DocMail Case Study
Behavioral Alignment & Hybrid-Cloud Architecture for Regulated Industries
Case Study 2: DocMail
Headline: Behavioral Alignment & Hybrid-Cloud Architecture for Regulated Industries
The Challenge: For high-stakes industries like healthcare, finance, and law, a generic LLM is a liability. Factual accuracy is not enough; the AI must adhere to strict behavioral guardrails, tone guidelines, and safety protocols. A standard RAG system cannot guarantee that an AI won’t sound dismissive, give unauthorized advice, or violate brand voice.
The Solution: “DocMail” is a reference architecture for Behavioral Fine-Tuning and Hybrid-Cloud Deployment. Built on AWS, it demonstrates how to transform an open-source model into a specialized, compliant agent. The system decouples the RAG logic (hosted on AWS App Runner) from the inference compute, allowing for a flexible, secure, and cost-optimized deployment.

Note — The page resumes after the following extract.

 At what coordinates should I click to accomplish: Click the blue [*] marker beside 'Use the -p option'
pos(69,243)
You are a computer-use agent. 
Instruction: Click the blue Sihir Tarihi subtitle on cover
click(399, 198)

Key Technical Innovations:
- Synthetic Data Engineering: I developed a specialized pipeline to generate high-quality synthetic training data, simulating complex patient inquiries and ideal, empathetic physician responses without compromising real patient privacy (HIPAA compliance by design).
- QLoRA Fine-Tuning: Using the Unsloth library and PyTorch, I performed parameter-efficient fine-tuning on a Llama 3 8B model. This successfully instilled a specific “physician persona”—empathetic, professional, and safety-conscious—that persists even when the model encounters novel inputs.

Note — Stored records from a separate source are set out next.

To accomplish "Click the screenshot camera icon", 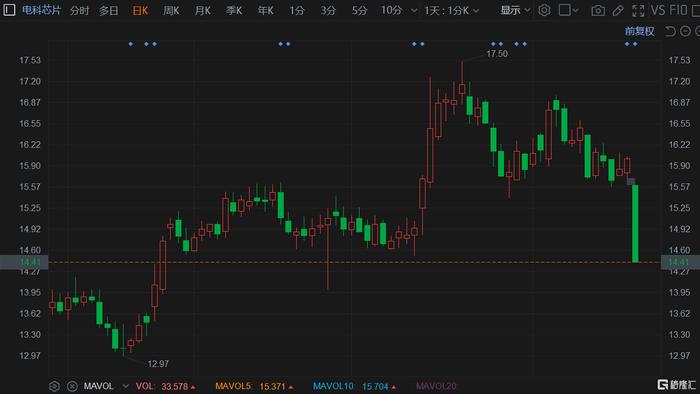I will (598, 10).
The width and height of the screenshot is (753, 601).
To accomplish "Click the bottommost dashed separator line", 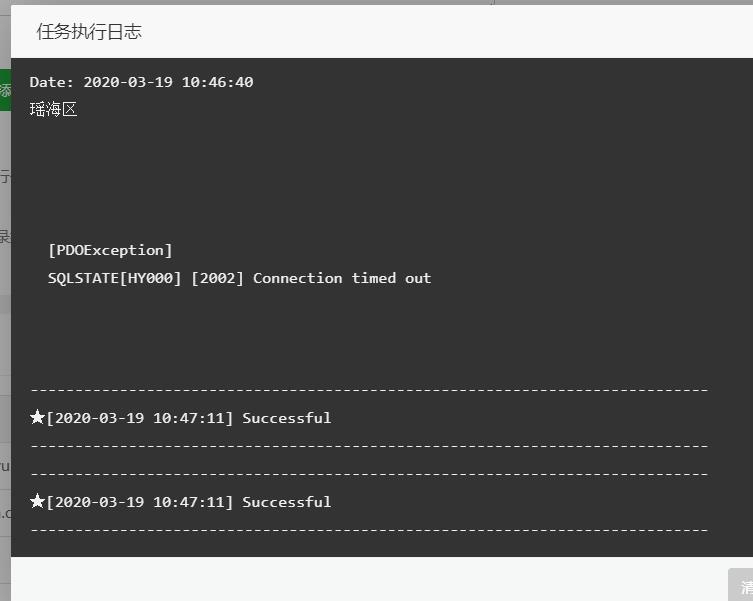I will (x=369, y=530).
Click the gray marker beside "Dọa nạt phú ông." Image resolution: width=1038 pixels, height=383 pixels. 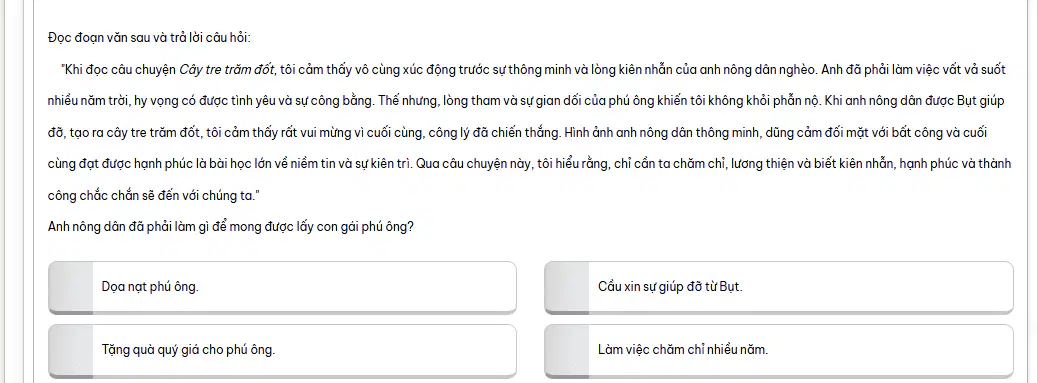pos(71,288)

- Hybrid Inference Strategy: The architecture implements a Strategy Pattern for inference, allowing the application to hot-swap between a managed API (AWS Bedrock) and the self-hosted fine-tuned model. This provides the flexibility to balance cost, privacy, and control based on the specific use case.
The Outcome: A demonstration of “AI Alignment” in practice. This project proves that with the right data engineering and fine-tuning strategy, open-source models can be safely deployed in regulated environments where tone and safety are mission-critical.